/project-atlas-sao-paulo

A project for the development of rich geospatial data from the city of São Paulo for use in Machine Learning models.

Primary LanguageJupyter Notebook

Project Atlas - São Paulo 🌎

Project Atlas - São Paulo is a Data Science and Engineering initiative that aims at developing relevant and curated Geospatial features about the city of São Paulo, Brazil. It's ultimate use is varied, but it is mainly focused on Machine Learning tasks, such as Real State price prediction.

It aggregates several attributes from many public data sources at different levels of interest, which can be used to match geospatially referenced data (lat,long pairs for example).

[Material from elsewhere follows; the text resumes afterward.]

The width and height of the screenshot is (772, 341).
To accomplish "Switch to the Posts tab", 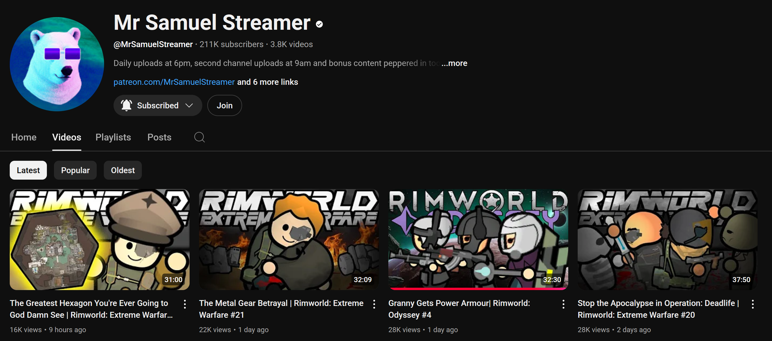I will [159, 137].
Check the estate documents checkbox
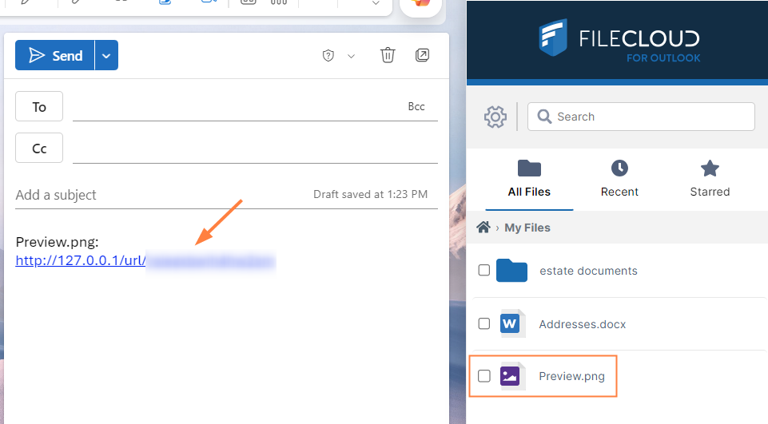Screen dimensions: 768x424 click(x=484, y=271)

A breakdown of the data sources currently used and their original references can be found below, but the official documentation of the project contains the full list of data sources.

Data sources

  • GeoSampa: geospatial data exploration tool provided by the São Paulo's Department of Urban Development;
  • IBGE: raw datasets from the 2010 Census conducted by the Brazilian Institute of Geography and Statistics;
  • Infocidade: multiple sources from the city of São Paulo's local government entities;
  • São Paulo Open Data Portal: multiple curated data sources from the city of São Paulo;

Technologies used

The main technologies used in this project were:

  1. Data processing: Apache Spark, pyspark;
  2. Geospatial data wrangling: Apache Sedona, geopandas, fiona;
  3. Data Versioning: dvc

Project Architecture

The project is broken down by different levels of granularities of Geospatial references. These are:

  1. Census Sectors: the lowest level of census information, that can be roughly approximated to a street block;
  2. Zip code different from a block, the zip code can be roughly approximated to a streets;
  3. Area of Ponderation: areas of ponderation are aggregations of census sectors, which vary in size. The level of interest is important as some of the data sources in the project are only described in such level;
  4. Neighborhoods: neighborhoods are not formally defined and place in between districts and areas of ponderation when it comes to size;
  5. Districts: districts are administrative regions in the city of São Paulo, which is defined formally by law (with that, their boundaries do not change that much over time);

The map below iilustrates this relationship:

Example map for Levels of Interest

Note: The outer red line indicates the districts. The green line represents the neighborhoods. The blue lines indicate zipcodes, as so on.